Reprinted with generous permission from Translatio, the newsletter of the Fédéracion Internacionale des Traducteurs
What does the future hold for professional translators? FIT, as the voice of associations representing those professionals around the world, would like to draw attention to actual or conceivable developments and indicate what actions are recommendable.
Thanks to modern technologies the world is increasingly interconnected. This leads to a rapidly growing need for improved communication and access to knowledge across different languages. In addition, more and more companies are seeking an international presence. Consequently, there is a steeply rising demand for translation services, which is further amplified by continuing migration owing to armed conflicts, climate change and other occurrences.
Although volumes are growing, a strong downward pressure on rates is evident. Acquisitions and mergers on the part of big players in the translation world are likely to lead to further market concentration with a corresponding impact on rates. Yet the bulk of all translation work is ultimately done by freelance individual translators, who must be able to make a living commensurate with their high level of education.
Developments like machine translation are gaining ground, though not as fast as expected by some. High-grade systems which are already used in several specialised areas of translation will continue to need a lot of high-quality input, be maintenance-intensive and require constant training of all users.
Some people assume that, at a certain point in the future, computers based on neural networks will outstrip human intelligence. This “singularity” will allegedly render most, if not all, current occupations obsolete. But it remains to be seen whether this vision will become reality. Until such time, professional translators will continue to have an important role to play because machines still lack the creativity and intuition that humans have. These professionals will not simply act as post-editors of machine-translation output, but above all as translators in their own right who counter the degradation of human language and guarantee a high quality of language.
In response to these trends and the changing customer requirements, professional translators have to adapt, be creative and develop business models that make the most of the latest technologies. These models could include various types of added value or involve translation services provided as part of a diversified offering. New innovative ideas are needed.
The traditional image of the solitary translator is definitely changing. Specialisation, a team-oriented approach to the work and the willingness to constantly refine the knowledge of tools will be essential for a successful career in the translation industry. In fact, translators should seek to influence the development and become co-creators of the tools they will be using in the coming decades.

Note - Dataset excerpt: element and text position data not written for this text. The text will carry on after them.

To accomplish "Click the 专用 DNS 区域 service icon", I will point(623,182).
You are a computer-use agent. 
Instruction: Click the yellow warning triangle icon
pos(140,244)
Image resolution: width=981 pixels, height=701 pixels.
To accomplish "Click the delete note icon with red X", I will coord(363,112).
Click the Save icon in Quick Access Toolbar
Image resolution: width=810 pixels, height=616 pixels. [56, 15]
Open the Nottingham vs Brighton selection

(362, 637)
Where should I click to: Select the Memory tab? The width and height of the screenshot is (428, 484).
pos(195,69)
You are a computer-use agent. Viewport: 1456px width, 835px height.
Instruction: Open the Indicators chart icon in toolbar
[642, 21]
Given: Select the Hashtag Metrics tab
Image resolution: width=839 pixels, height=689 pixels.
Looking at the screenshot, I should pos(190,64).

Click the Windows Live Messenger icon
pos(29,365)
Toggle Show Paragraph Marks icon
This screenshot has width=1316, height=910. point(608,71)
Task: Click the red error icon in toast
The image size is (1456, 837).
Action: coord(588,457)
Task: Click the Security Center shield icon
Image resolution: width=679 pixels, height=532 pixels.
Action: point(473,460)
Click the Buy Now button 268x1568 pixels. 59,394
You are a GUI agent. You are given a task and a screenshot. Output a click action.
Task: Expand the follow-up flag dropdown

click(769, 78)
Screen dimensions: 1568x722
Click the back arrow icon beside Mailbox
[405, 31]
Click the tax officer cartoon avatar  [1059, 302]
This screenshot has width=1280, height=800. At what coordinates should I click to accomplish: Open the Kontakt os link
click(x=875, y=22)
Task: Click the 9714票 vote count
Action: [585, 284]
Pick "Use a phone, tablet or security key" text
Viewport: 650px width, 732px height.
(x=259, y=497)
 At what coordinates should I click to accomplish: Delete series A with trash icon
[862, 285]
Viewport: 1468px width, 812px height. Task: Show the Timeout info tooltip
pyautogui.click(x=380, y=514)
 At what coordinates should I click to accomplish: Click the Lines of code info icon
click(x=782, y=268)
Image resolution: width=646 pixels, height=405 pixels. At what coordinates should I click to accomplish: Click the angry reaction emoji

Furthermore, a strong focus on professionalism must be maintained. Standards play an important part as a reliable method of demonstrating and underscoring the quality of the services provided to customers, but the quality of the translation work can only be ensured by trained and experienced professionals.
Professional translators must therefore redouble their efforts to make it clear that they are service providers and counter the commoditisation of their world. Among other things, this may include contemplating fee structures other than those per word, line or page translated, such as charging on an hourly or project basis for their services, as is the case in many other professions. They must continue to strive for greater efficiency and should consider working in teams to handle bigger jobs as well.
Above all, these professionals should act as language services advisors or language consultants, advising their customers on the best approach to a particular assignment and explaining the benefits or drawbacks of certain translation methods.
Job profiles themselves are likely to change. In some areas, the roles of translator and interpreter may merge, leading to the emergence of “trans-interpreters”. Elsewhere “trans-editor” or “trans-journalist” may become a new job title. Professional translators must therefore be willing to move away from traditional roles and embark on new, rewarding areas of activity as well as defining their personal area of specialisation.
• for educational institutions
Universities and institutions that train translators will also have to adapt and refine their curricula in order to prepare their students for this changing environment. They must equip the students with the relevant skills needed for transcreation, localisation and other demanding types of human translation, without neglecting the basic competences needed by translators.
• for professional associations
As the voice of individual translators, the national associations as well as their international umbrella organisations will have to inform both political institutions and the public about the importance and necessity of high-quality translation work. Furthermore, they have to offer their members information and training relating to new market developments.
Given the rapidly changing environment perceived as a threat by many, the future of the translation profession will therefore depend on the ability to transform the trends outlined above into new opportunities. This calls for a strong focus on professionalism and greater specialisation as well as the ability to act as language services advisor and display adaptability and flexibility.